*** Begin section ***

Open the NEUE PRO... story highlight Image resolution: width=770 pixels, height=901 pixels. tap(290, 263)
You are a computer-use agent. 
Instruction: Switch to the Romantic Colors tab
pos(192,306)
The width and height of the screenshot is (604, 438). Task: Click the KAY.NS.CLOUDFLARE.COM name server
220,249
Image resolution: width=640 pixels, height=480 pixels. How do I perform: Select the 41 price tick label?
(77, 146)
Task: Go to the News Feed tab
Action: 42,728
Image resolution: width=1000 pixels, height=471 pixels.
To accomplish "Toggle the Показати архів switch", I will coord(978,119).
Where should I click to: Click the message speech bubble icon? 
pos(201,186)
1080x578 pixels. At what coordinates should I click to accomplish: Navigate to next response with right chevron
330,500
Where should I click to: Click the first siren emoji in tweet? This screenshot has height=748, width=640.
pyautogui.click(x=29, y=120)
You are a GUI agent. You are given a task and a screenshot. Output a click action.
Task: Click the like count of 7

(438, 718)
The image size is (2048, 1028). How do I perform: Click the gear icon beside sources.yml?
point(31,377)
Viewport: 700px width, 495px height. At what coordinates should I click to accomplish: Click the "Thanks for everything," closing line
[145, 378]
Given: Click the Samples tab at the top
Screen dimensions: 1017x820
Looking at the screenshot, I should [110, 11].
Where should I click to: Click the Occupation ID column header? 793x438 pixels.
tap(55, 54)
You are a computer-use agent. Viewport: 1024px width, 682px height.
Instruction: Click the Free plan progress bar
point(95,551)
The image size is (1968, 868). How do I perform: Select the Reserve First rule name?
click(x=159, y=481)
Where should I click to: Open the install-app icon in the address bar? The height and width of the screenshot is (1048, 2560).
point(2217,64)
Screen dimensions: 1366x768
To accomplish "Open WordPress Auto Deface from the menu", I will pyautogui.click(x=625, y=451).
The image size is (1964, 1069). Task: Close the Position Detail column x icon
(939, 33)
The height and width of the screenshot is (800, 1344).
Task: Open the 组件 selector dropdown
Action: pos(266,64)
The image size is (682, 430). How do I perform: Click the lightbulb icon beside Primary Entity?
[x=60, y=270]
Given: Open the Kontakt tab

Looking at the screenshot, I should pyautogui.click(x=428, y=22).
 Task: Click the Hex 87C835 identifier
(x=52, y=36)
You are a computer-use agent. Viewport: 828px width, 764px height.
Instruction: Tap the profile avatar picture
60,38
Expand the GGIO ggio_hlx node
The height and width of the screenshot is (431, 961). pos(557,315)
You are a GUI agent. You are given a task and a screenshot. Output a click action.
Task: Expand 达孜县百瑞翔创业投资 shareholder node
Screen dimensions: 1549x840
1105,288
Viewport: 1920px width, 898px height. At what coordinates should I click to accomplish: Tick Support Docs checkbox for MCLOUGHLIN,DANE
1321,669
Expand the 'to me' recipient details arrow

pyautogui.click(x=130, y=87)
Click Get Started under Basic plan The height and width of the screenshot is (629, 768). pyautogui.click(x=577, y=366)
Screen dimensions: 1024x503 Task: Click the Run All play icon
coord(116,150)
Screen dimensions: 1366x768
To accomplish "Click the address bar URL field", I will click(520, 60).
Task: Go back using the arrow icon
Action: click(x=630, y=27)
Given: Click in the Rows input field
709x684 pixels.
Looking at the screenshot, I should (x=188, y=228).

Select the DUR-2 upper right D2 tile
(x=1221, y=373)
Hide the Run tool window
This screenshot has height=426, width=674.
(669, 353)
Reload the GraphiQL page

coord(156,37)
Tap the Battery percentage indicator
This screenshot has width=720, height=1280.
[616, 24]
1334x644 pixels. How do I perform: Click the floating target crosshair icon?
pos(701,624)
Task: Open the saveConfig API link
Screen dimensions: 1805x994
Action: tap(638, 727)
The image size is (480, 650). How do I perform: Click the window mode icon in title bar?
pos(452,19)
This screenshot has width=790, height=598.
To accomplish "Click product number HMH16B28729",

*** End section ***

• [TASK STATEMENT]
Copy out every line from the one containing "Reload the GraphiQL page" to the end of the material, both ends included.

• [REPLY TO THE TASK]
Reload the GraphiQL page

coord(156,37)
Tap the Battery percentage indicator
This screenshot has width=720, height=1280.
[616, 24]
1334x644 pixels. How do I perform: Click the floating target crosshair icon?
pos(701,624)
Task: Open the saveConfig API link
Screen dimensions: 1805x994
Action: tap(638, 727)
The image size is (480, 650). How do I perform: Click the window mode icon in title bar?
pos(452,19)
This screenshot has width=790, height=598.
To accomplish "Click product number HMH16B28729",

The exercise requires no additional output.